• DIRECTIONS: Would you write out the records below exactly as given?

• INPUT DATA:

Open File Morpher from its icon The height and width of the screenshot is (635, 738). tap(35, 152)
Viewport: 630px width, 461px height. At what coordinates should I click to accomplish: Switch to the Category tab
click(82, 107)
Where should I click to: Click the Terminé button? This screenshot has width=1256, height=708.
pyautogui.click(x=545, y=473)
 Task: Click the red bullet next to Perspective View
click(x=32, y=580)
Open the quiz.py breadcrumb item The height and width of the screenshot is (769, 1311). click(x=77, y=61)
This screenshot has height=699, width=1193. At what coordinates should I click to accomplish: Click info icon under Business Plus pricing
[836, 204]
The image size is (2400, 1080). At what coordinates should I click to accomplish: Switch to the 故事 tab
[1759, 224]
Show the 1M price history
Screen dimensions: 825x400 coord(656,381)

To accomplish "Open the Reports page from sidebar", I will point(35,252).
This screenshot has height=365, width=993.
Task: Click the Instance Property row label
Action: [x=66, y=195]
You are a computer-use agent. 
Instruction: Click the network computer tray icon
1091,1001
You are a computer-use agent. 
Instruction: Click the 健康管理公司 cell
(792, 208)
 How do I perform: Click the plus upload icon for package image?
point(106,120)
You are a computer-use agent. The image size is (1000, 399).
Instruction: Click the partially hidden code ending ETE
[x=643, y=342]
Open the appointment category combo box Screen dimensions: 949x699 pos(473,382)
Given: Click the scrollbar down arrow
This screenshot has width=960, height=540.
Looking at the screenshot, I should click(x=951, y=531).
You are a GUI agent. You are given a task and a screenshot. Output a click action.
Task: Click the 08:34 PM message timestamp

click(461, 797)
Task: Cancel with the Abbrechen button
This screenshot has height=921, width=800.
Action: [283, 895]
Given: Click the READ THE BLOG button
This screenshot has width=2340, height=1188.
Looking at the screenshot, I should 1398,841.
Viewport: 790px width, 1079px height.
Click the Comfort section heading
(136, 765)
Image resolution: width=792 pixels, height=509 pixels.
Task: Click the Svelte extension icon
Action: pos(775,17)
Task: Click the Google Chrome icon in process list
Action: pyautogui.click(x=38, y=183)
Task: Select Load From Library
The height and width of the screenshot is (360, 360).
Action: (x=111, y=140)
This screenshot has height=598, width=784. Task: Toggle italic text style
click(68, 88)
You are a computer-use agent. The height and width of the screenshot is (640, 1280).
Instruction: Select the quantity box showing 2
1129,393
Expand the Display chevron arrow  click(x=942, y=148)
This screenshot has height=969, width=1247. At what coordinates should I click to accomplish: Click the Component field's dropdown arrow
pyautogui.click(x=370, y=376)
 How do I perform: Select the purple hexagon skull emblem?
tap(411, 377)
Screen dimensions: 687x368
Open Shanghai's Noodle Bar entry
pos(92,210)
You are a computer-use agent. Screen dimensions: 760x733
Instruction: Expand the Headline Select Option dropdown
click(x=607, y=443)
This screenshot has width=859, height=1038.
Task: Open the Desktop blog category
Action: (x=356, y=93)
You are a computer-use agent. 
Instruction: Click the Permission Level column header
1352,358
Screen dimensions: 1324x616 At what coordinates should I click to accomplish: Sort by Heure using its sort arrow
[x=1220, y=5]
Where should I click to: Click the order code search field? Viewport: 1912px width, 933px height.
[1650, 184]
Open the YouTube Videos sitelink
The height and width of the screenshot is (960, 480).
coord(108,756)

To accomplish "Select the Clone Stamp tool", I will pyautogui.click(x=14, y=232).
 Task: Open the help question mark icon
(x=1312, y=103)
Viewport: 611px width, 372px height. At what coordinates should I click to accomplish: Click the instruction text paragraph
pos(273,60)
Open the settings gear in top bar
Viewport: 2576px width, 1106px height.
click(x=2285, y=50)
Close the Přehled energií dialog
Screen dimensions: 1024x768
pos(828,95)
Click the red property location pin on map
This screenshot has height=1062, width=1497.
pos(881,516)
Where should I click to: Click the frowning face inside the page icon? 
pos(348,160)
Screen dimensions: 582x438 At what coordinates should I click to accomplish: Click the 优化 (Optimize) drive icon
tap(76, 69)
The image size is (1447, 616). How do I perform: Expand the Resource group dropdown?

• ANSWER AREA:
Open File Morpher from its icon The height and width of the screenshot is (635, 738). tap(35, 152)
Viewport: 630px width, 461px height. At what coordinates should I click to accomplish: Switch to the Category tab
click(82, 107)
Where should I click to: Click the Terminé button? This screenshot has width=1256, height=708.
pyautogui.click(x=545, y=473)
 Task: Click the red bullet next to Perspective View
click(x=32, y=580)
Open the quiz.py breadcrumb item The height and width of the screenshot is (769, 1311). click(x=77, y=61)
This screenshot has height=699, width=1193. At what coordinates should I click to accomplish: Click info icon under Business Plus pricing
[836, 204]
The image size is (2400, 1080). At what coordinates should I click to accomplish: Switch to the 故事 tab
[1759, 224]
Show the 1M price history
Screen dimensions: 825x400 coord(656,381)

To accomplish "Open the Reports page from sidebar", I will point(35,252).
This screenshot has height=365, width=993.
Task: Click the Instance Property row label
Action: [x=66, y=195]
You are a computer-use agent. 
Instruction: Click the network computer tray icon
1091,1001
You are a computer-use agent. 
Instruction: Click the 健康管理公司 cell
(792, 208)
 How do I perform: Click the plus upload icon for package image?
point(106,120)
You are a computer-use agent. The image size is (1000, 399).
Instruction: Click the partially hidden code ending ETE
[x=643, y=342]
Open the appointment category combo box Screen dimensions: 949x699 pos(473,382)
Given: Click the scrollbar down arrow
This screenshot has width=960, height=540.
Looking at the screenshot, I should click(x=951, y=531).
You are a GUI agent. You are given a task and a screenshot. Output a click action.
Task: Click the 08:34 PM message timestamp

click(461, 797)
Task: Cancel with the Abbrechen button
This screenshot has height=921, width=800.
Action: [283, 895]
Given: Click the READ THE BLOG button
This screenshot has width=2340, height=1188.
Looking at the screenshot, I should 1398,841.
Viewport: 790px width, 1079px height.
Click the Comfort section heading
(136, 765)
Image resolution: width=792 pixels, height=509 pixels.
Task: Click the Svelte extension icon
Action: pos(775,17)
Task: Click the Google Chrome icon in process list
Action: pyautogui.click(x=38, y=183)
Task: Select Load From Library
The height and width of the screenshot is (360, 360).
Action: (x=111, y=140)
This screenshot has height=598, width=784. Task: Toggle italic text style
click(68, 88)
You are a computer-use agent. The height and width of the screenshot is (640, 1280).
Instruction: Select the quantity box showing 2
1129,393
Expand the Display chevron arrow  click(x=942, y=148)
This screenshot has height=969, width=1247. At what coordinates should I click to accomplish: Click the Component field's dropdown arrow
pyautogui.click(x=370, y=376)
 How do I perform: Select the purple hexagon skull emblem?
tap(411, 377)
Screen dimensions: 687x368
Open Shanghai's Noodle Bar entry
pos(92,210)
You are a computer-use agent. Screen dimensions: 760x733
Instruction: Expand the Headline Select Option dropdown
click(x=607, y=443)
This screenshot has width=859, height=1038.
Task: Open the Desktop blog category
Action: (x=356, y=93)
You are a computer-use agent. 
Instruction: Click the Permission Level column header
1352,358
Screen dimensions: 1324x616 At what coordinates should I click to accomplish: Sort by Heure using its sort arrow
[x=1220, y=5]
Where should I click to: Click the order code search field? Viewport: 1912px width, 933px height.
[1650, 184]
Open the YouTube Videos sitelink
The height and width of the screenshot is (960, 480).
coord(108,756)

To accomplish "Select the Clone Stamp tool", I will pyautogui.click(x=14, y=232).
 Task: Open the help question mark icon
(x=1312, y=103)
Viewport: 611px width, 372px height. At what coordinates should I click to accomplish: Click the instruction text paragraph
pos(273,60)
Open the settings gear in top bar
Viewport: 2576px width, 1106px height.
click(x=2285, y=50)
Close the Přehled energií dialog
Screen dimensions: 1024x768
pos(828,95)
Click the red property location pin on map
This screenshot has height=1062, width=1497.
pos(881,516)
Where should I click to: Click the frowning face inside the page icon? 
pos(348,160)
Screen dimensions: 582x438 At what coordinates should I click to accomplish: Click the 优化 (Optimize) drive icon
tap(76, 69)
The image size is (1447, 616). How do I perform: Expand the Resource group dropdown?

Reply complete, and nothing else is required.